For viewers, comfort-food viewing can also mean rewatching old classics like The Texas Chainsaw Massacre or The Shining or, increasingly, tuning into reboots, remakes, or spin-offs. On Hulu this fall, viewers can watch the rebooted Hellraiser franchise; sister streamer Disney+’s much-less-bloody Hocus Pocus 2, the sequel to the 1993 classic that premiered Sept. 30, quickly became the No. 1 film premiere on Disney+ domestically to date based on hours streamed. Starting this week, streamers will be able to watch Halloween Ends, the final-for-now installment in the long-running Halloween horror-film franchise, on Peacock.

Entertainment companies are already keen on using rebooted franchises as a way to try to guarantee that audiences show up, and Halloween presents those opportunities to mainline nostalgia in spades.

“It’s an incredibly nostalgic holiday,” Barth said. “It evokes really strong memories of dressing up when you were little, trick or treating for candy, hanging out with your friends, your parents…That childhood element is particularly strong, and [is] a big reason why many people are drawn to these Halloween traditions.”

This is Halloween

Unfortunately for the Halloween lovers among us, every day is not Halloween, and soon the autumn nights will shift into the next holiday, ending the moment of spooky unity in the ever-competitive streaming landscape.
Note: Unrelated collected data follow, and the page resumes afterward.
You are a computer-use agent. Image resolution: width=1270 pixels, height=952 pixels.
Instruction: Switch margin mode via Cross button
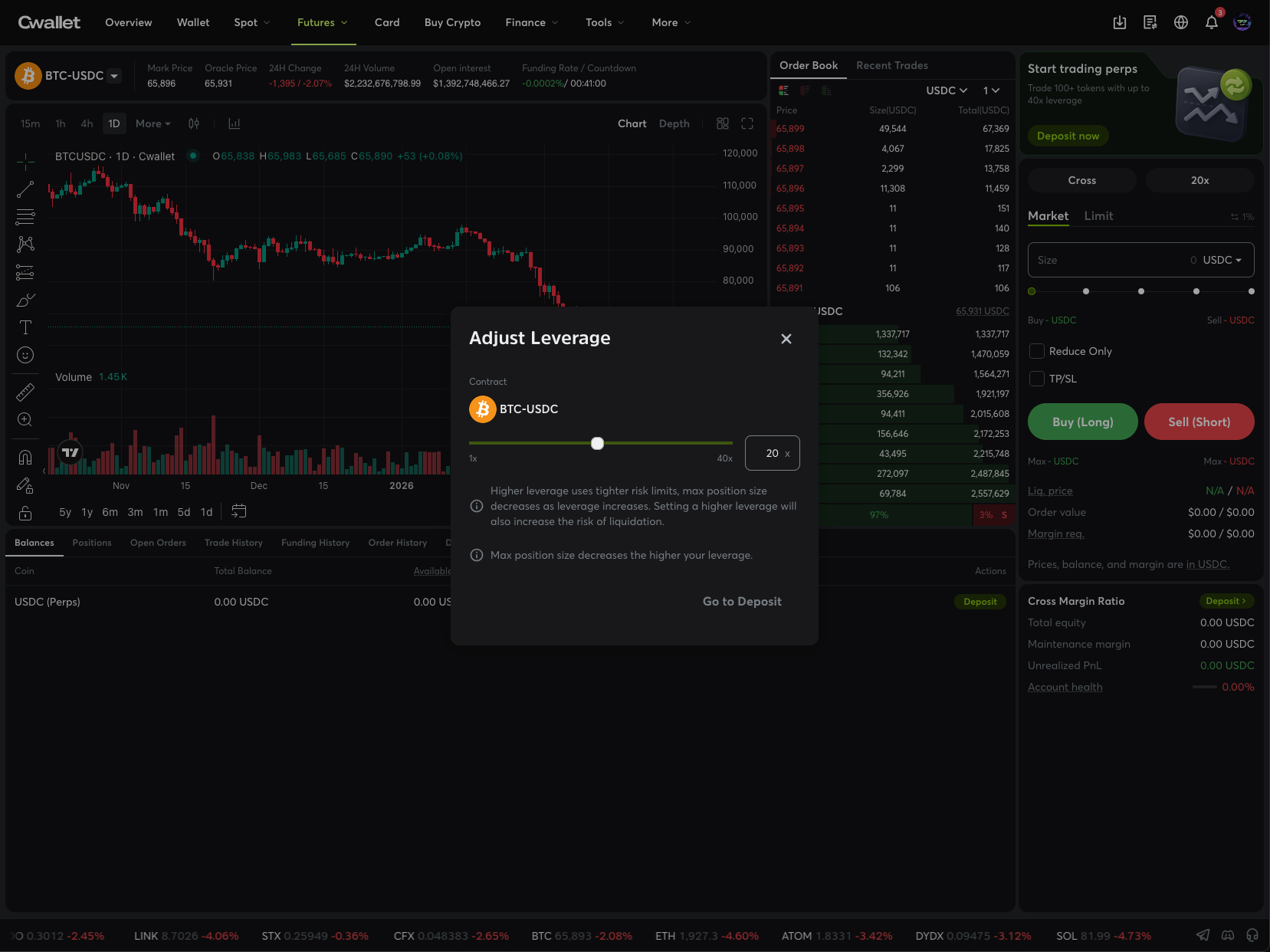pyautogui.click(x=1081, y=180)
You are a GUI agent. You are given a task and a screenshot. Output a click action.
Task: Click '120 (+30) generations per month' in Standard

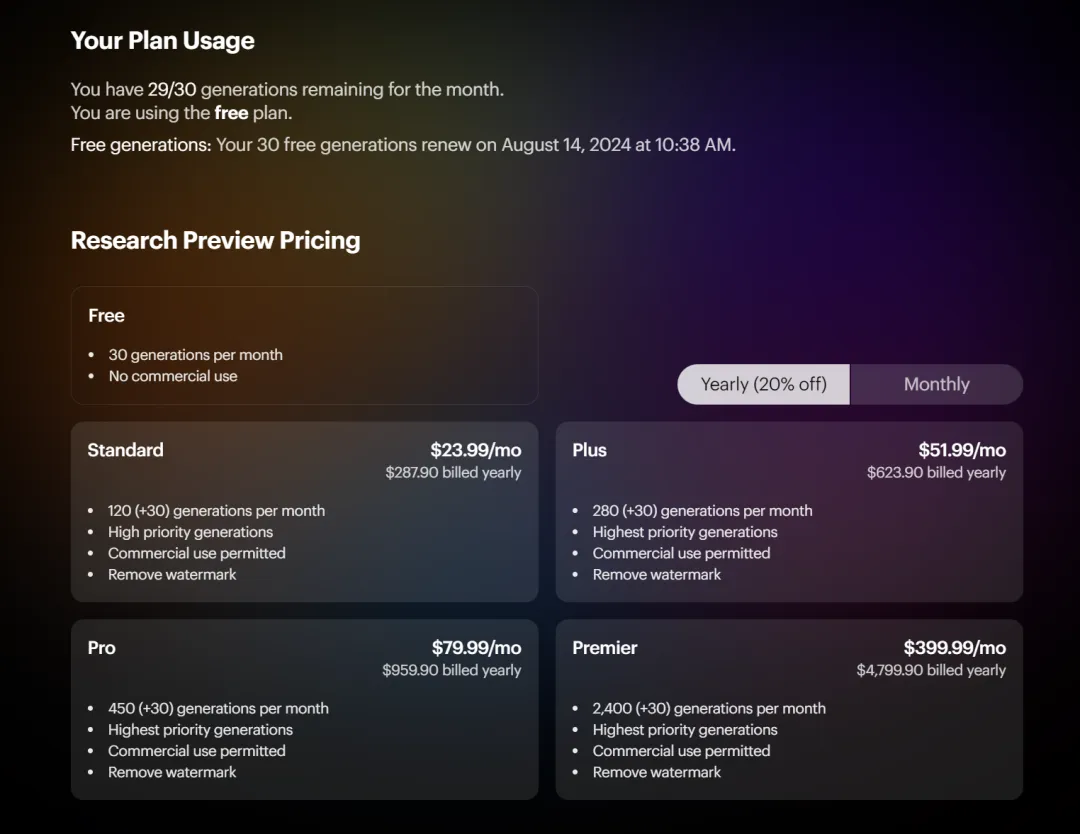(216, 511)
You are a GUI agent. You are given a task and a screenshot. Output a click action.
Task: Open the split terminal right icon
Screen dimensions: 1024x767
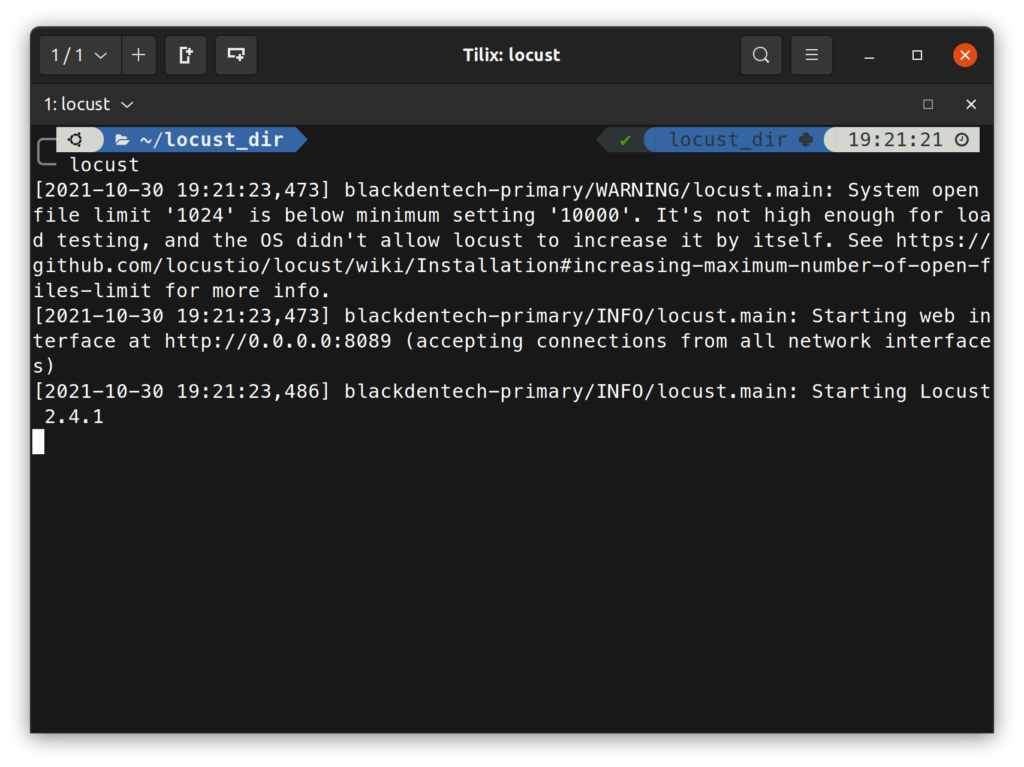pyautogui.click(x=185, y=55)
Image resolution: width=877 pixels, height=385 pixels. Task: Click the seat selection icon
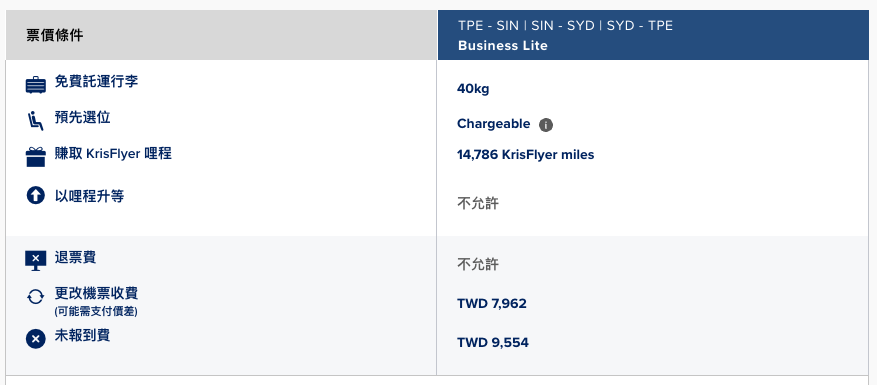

To spin out of October effectively, streamers like Shudder prepare for the tonal shift that comes with the move into November and December, Zimmerman said. Lighter spooky fare like the competition series The Boulet Brothers’ Dragula: Titans will run through the end of the year as other programming shifts away from haunted houses and jump-scares to programming like supernatural crime stories.

And just around the corner is Christmas programming, which also offers up another seasonal moment for streamers to capitalize on in the way that fits their service best.

“We’re gonna move directly into the holiday season,” Zimmerman said. “Christmas horror is a huge thing.”